Sus verbos simples, su abominación por algo que vaya más allá de la frase simple, su progresión dramática y sus reflexiones meta son de una corrección pasmosa pero, por correctas, de una simplicidad abrumadora. King escribe correctamente, pero por quedarse en la ultra-corrección no pasa de la mediocridad. He ahí que siendo rara la ocasión en que uno siente ausencia de ritmo, siente sin embargo que desaprovecha de forma constante cualquier búsqueda del golpe de efecto, del uso del lenguaje; aunque sus digresiones meta son procedentes, afirmar que los monstruos de La Niebla no son lovecraftnianos es algo que notarán sin señalárselo los conocedores de la obra del de Providence y dejará indiferente a los que no; aunque su progresión dramática tenga un sentido práctico, carece de la fuerza necesaria para sentir que está realizando alguna clase de movimiento sincrónico que nos lleva hacia alguna parte. Esto último, sangrante hasta puntos deleznables. Por ejemplo, la introducción de un romance que ocurre en cuatro páginas porque es necesario, correcto, que haya un romance que alivie la tensión acumulada hasta el momento, está introducido como un pegote ilógico: desligado de toda la narración acometida hasta el momento, aparece como un fragmento hilado por pura conveniencia narrativa. Carece de toda cohesión esencial, por mucha cohesión básica que tenga.
No hay ninguna continuidad fuerte en la obra, un sentido duro de la narración que le lleve a hilar todo de tal manera que parezca haber una consecución lógica entre los eventos, sino que nos encontramos fragmentos desligados que funcionan como una narración movida a través del parcheo básico de Lo Que Debe Ser Una Narración®. He ahí la afirmación de que es, en lo esencial, un guión: es la base a partir de la cual habría que corregir, pulir y dar forma hasta conseguir un conjunto que tenga sentido por sí mismo, siendo una auto-referencia que va hilando cada una de las puntadas que da con las anteriores ya dadas. La Niebla podría ser la primera versión de una buena novela por desarrollar, falta aún de muchos elementos por introducir y corregir.

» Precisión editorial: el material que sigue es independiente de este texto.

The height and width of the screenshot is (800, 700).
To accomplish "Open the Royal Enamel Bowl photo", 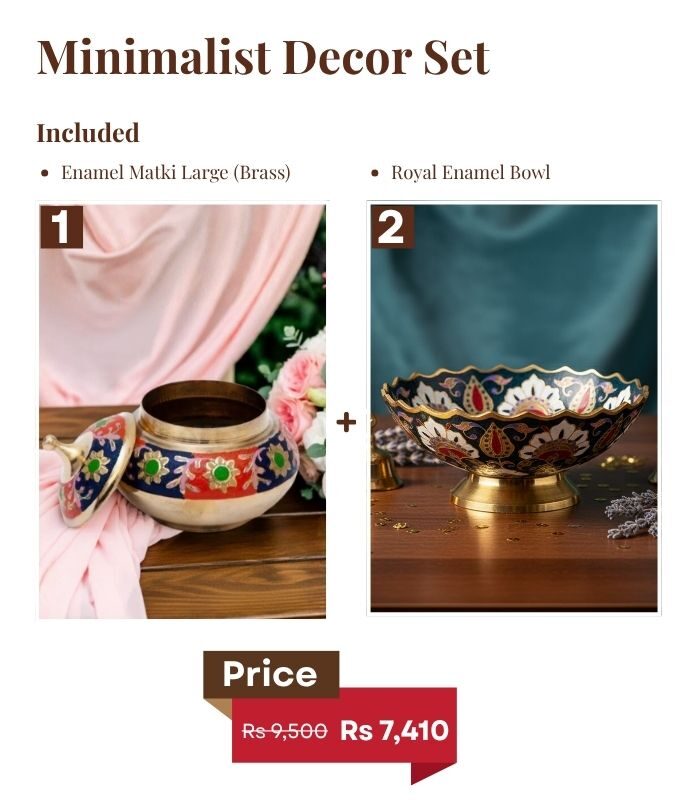I will (x=514, y=408).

Consciente de ello King parece escribir su propio epitafio literario como reflexión, quizás la única verdaderamente pertinente e interesante —no sólo por lo que nos dice del protagonista o del propio King, sino también por lo que dice sobre nosotros mismos — , en la novela:
De ningún modo podía vender aquel cuadro. No podía porque me daba cuenta de que era el mejor que había pintado en mi vida, y quería tenerlo para poder mirarlo el día en que alguien, con crueldad por completo inconsciente, me preguntara cuándo iba a pintar por fin algo serio.
Hasta que un día del pasado otoño se me ocurrió enseñarle el cuadro a Ollie Weeks.Me pidió permiso para fotografiarlo y tenerlo como anuncio en el super durante una semana, y eso puso fin a mi propia falsa perspectiva. Ollie había apreciado mi obra en lo que era exactamente: un buen ejemplo de arte comercial; ni más ni —a Dios gracias— menos.
Es difícil ser mediocre. Ante la consciencia de ello, de que es mediocre, que realiza un arte comercial si se prefiere, King se arroga en el trabajo con la bravura que tienen poco escritores: dedicándose en cuerpo y alma, incluso sabiendo que nunca será tan buen escritor como él mismo es capaz de fabular ser. Lo cual le hace auto-consciente. Por eso podría entender que «La Niebla» es un fracaso en términos literarios, porque es apenas sí un esbozo de una obra, pero todo un éxito en términos de puro arte mercantil; es correcto, sin caer en ningún grave defecto evidente, aunque no pase de esa corrección misma. Por eso quizás, hasta el momento, no hemos sabido calibrar bien el peso justo de King en el párnaso literario: es el Santo Mediocre: el mejor de los peores y el peor de los mejores. Lo cual jamás será decir poco o malo de un artista.